On diagonal attack sentences, however, the score seems to be nonsensical and all over the place. This is not just an effect of self-reference. Some self-referring sentences have clear truth-values, like This sentence is written in English, which the model scores accurately.

A Fixed-point fix?
All these liar-paradox like scenarios are examples of Lawvere’s fixed-point theorem, which roughly states that when a system contains a sufficiently expressive evaluator, every self-map on the target of the evaluator (i.e. functions on the set of ‘truth values’), must have a fixed point. Since negation on the set {TRUE, FALSE} does not have a fixed point, no such evaluator can exist. But what if we construct a set of truth values where all operations do have fixed points? Would that solve the paradox and allow for a universal generalised truth probe?
Let’s represent {TRUE, FALSE} as {0, 1}. Negation can then be represented as a map v -> 1-v, which has no fixed point. However, if we extend the domain to the full interval [0, 1], then negation has a fixed point at 1/2. The standard liar paradox sentence can then be expressed as
t(“This sentence is not true.”)
Suppose its truth value is x. That means that it is true with value x, and therefore should receive a score of 1-x. This is a fixed point equation, which has a solution at x = 1/2. So the standard liar sentence would get a self-consistent valuation of 0.5.
This resolved the most basic liar paradox, but not every diagonal attack, since not all functions on [0, 1] have fixed points. To make this work in general, we can for example allow only continuous functions on [0, 1] (which always have a fixed point by Brouwer’s fixed-point theorem). But that restriction comes at the cost of expressivity: "This sentence has truth score less than 0.5" is not a continuous function of the truth score of the sentence. Accordingly, it leads to a new liar paradox in the graded truth semantics. There is no satisfying protection against these diagonal attacks, and no such universal truth probe can exist.
Takeaways
- Truth probes that project on a single direction work surprisingly well in simple cases.
- However, they are not truth oracles, and never will be.
- A graded truth semantics on
[0, 1]with continuous truth operations can assign the ordinary liar the fixed-point value1/2, but only by restricting crisp assertions about exact truth scores. - Conventional logistic truth probes do not implement such reflective semantics merely because their outputs lie in
[0, 1].
It might seem absurd to you to even suggest superhuman AIs could function as a truth-oracle (it certainly does to me), but there are two reasons to take it seriously. First, it is how these things will be used practically by the vast majority of people. They are already replacing standard Google search results, and I’ve had many discussions end with people delegating final authority on the truth to an AI. Second, some people do really believe in a kind of platonic representation space that all models converge on, and that represents the “true” state of the world. If truth is indeed an objective part of the world, then you might expect such a universal truth direction to emerge as models get better. This post argues that this would lead to paradoxes.

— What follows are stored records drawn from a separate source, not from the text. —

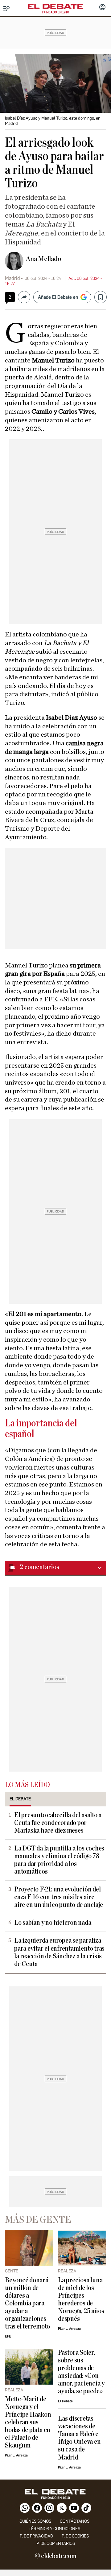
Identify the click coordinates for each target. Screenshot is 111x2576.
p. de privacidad (36, 2536)
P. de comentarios (55, 2543)
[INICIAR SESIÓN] (102, 7)
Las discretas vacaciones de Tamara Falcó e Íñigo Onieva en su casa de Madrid (79, 2438)
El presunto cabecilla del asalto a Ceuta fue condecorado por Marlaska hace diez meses (57, 1823)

Finally, I want to emphasise again that I’m not claiming that truth probes are not useful! I think they could greatly help with understanding model behaviour, and picking up on misaligned behaviour early. Mathematics has not seriously been hindered by the problem of undecidability or the undefinability of truth. The fact that truth is not a direction in an AI’s embeddings space similarly won’t stop us from making progress in AI alignment research.